Questions on the material:
- 1) Render this sentence from the article on Sonda into Spanish: "Sodhe is a village in the Malenadu region, surrounded by thick forests."
- 2) From the article on Sonda, reproduce the passage between "Sonda (also called" and "day rangoli/ rangavalli.", inclusive.
[[ Extract open ]]
- Sode Location in Karnataka, India
- Coordinates: 14°43′35″N 74°47′57″E﻿ / ﻿14.72639°N 74.79917°E
- Country: India
- State: Karnataka
- District: Uttara Kannada

Government
- • Type: Panchayat raj
- • Body: Gram panchayat

Languages
- • Official: Kannada
- • Regional: Sirsi Kannada
- Time zone: UTC+5:30 (IST)
- ISO 3166 code: IN-KA
- Vehicle registration: KA 31 Sirsi
- Nearest city: Sirsi

= Sonda, Karnataka =

Sonda (also called Sode or Sodhe) is a village near Sirsi in the Uttara Kannada district of Karnataka in India.

==Location==

Sodhe is a village in the Malenadu region, surrounded by thick forests. It is 22 km from Sirsi and 13 km from Hulekal.

==Prehistoric rock art==

Prehistoric Rock art has been found near Sodhe.
 It comprises engravings and drawings dated to c. the first millennium BCE. In them, double sided squares with intersecting loops are engraved/ drawn. Such drawings have also been found at Hire Benakal, Gavali, Karnataka. They have some resemblance to present day rangoli/ rangavalli.
[[ Extract closed ]]
[[ Entries shown open ]]
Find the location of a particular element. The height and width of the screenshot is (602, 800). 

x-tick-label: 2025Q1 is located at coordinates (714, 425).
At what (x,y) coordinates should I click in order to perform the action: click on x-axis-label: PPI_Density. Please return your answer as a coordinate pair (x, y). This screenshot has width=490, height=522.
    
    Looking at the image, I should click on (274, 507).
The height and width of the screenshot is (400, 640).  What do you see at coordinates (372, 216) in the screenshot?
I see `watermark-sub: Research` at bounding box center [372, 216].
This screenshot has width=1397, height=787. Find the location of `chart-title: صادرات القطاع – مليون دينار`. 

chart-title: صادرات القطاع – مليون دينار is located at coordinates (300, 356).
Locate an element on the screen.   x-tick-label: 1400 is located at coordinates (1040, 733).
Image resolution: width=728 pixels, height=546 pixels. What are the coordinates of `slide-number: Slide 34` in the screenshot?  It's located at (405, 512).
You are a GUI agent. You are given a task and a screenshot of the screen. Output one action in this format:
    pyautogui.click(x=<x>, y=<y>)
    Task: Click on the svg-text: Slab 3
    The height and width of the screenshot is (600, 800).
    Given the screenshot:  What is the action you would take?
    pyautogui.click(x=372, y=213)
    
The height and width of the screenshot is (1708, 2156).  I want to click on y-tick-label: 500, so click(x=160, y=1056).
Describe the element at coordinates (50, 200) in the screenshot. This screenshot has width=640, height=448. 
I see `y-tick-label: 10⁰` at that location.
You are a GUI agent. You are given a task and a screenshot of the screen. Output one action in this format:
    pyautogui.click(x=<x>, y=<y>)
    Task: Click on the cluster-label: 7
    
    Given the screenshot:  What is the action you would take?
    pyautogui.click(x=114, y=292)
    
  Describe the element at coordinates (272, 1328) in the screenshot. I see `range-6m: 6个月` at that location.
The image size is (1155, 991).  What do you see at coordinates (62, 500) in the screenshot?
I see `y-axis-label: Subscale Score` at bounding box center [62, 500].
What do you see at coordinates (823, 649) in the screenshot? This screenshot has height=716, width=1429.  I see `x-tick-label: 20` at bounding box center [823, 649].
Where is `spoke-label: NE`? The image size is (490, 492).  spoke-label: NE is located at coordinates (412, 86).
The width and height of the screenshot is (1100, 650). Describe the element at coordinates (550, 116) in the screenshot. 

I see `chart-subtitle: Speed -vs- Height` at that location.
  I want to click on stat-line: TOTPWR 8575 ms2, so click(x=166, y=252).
[[ Entries shown closed ]]
Answers to the exercises:
- 1) Sodhe es una aldea de la región de Malenadu, rodeada de espesos bosques.

- 2)
Sonda (also called Sode or Sodhe) is a village near Sirsi in the Uttara Kannada district of Karnataka in India.

==Location==

Sodhe is a village in the Malenadu region, surrounded by thick forests. It is 22 km from Sirsi and 13 km from Hulekal.

==Prehistoric rock art==

Prehistoric Rock art has been found near Sodhe.
 It comprises engravings and drawings dated to c. the first millennium BCE. In them, double sided squares with intersecting loops are engraved/ drawn. Such drawings have also been found at Hire Benakal, Gavali, Karnataka. They have some resemblance to present day rangoli/ rangavalli.